# lower My draw weight on my DXT//help



## BLACK MAX (Nov 14, 2010)

Guys can someone tell me how many turns I can back out the allen bolt before it goes BOOM on my Mathews DXT 70LB, getting old can't draw 70 anymore looking to get around 62/63 lbs it's now at 3.5 turns and still little stiff for me like to go another turn??


----------



## TMan51 (Jan 25, 2004)

The usual recommendation is 10 turns max.

Listening to discussions at a shop where the owner has been a top 3D shooter since forever, that "10" was not a recommendation for shooting, but for storage. He sells Hoyts's and Martins.
For sure the DXT can be dropped to 60lbs, and the loss in performance on a lb/lb basis will be only a couple percent. One more turn down from there would not likely pose a problem.

FWIW, I gave up the "70's" five or six years ago, when I discovered that my Supertec at 60lbs, was as fast as my Ultratec was at 70lbs, with the same arrow.

□ □ □ □ □ □ □

[Problem set]:
A. Reproduce the part of the draw-weight thread that begins at the words "## BLACK MAX" and stops after "(Jan 25, 2004)", swapping "allen bolt" for "limb bolt".
B. Continue the forum thread on lowering the draw weight of a bow, picking up right after its final sentence.

[Data shown]:
□ □ □ □ □ □ □

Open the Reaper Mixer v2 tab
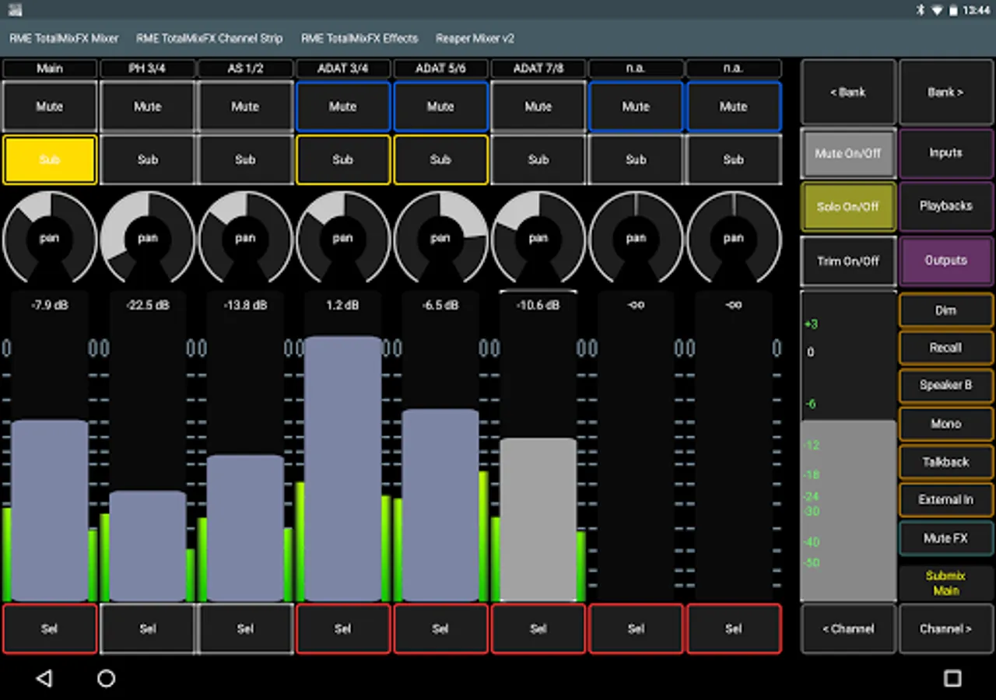Image resolution: width=996 pixels, height=700 pixels. tap(475, 38)
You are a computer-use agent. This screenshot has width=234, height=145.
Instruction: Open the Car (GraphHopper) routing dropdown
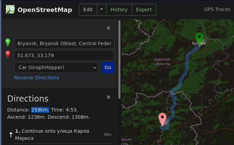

□ □ □ □ □ □ □

[Solved problems]:
A.
## BLACK MAX (Nov 14, 2010)

Guys can someone tell me how many turns I can back out the limb bolt before it goes BOOM on my Mathews DXT 70LB, getting old can't draw 70 anymore looking to get around 62/63 lbs it's now at 3.5 turns and still little stiff for me like to go another turn??


----------



## TMan51 (Jan 25, 2004)

B.
Last year I developed a disc problem, and swapped the limbs on my Vulcan for a set that netted 52lbs topped out. It shoots a CX200/85gr Spitfire, the same speed as my now gone 60lb Vipertec. The Vipertec shot through at least ten deer while I had it. A couple were fair sized bucks.

If the 70lb Ultratec was an elk bow & 1/2, and the 60lb Vipertec was enough for (any) deer, the lighter speed bows would be the same. And way easier on the bones.


----------



## TxCazador (Feb 16, 2010)

I have been shooting a 70 lb DXT for 3 years, turned down 5 turns which puts it right at 60 lbs. I read somewhere that to remove the limbs, it takes 18 full turns.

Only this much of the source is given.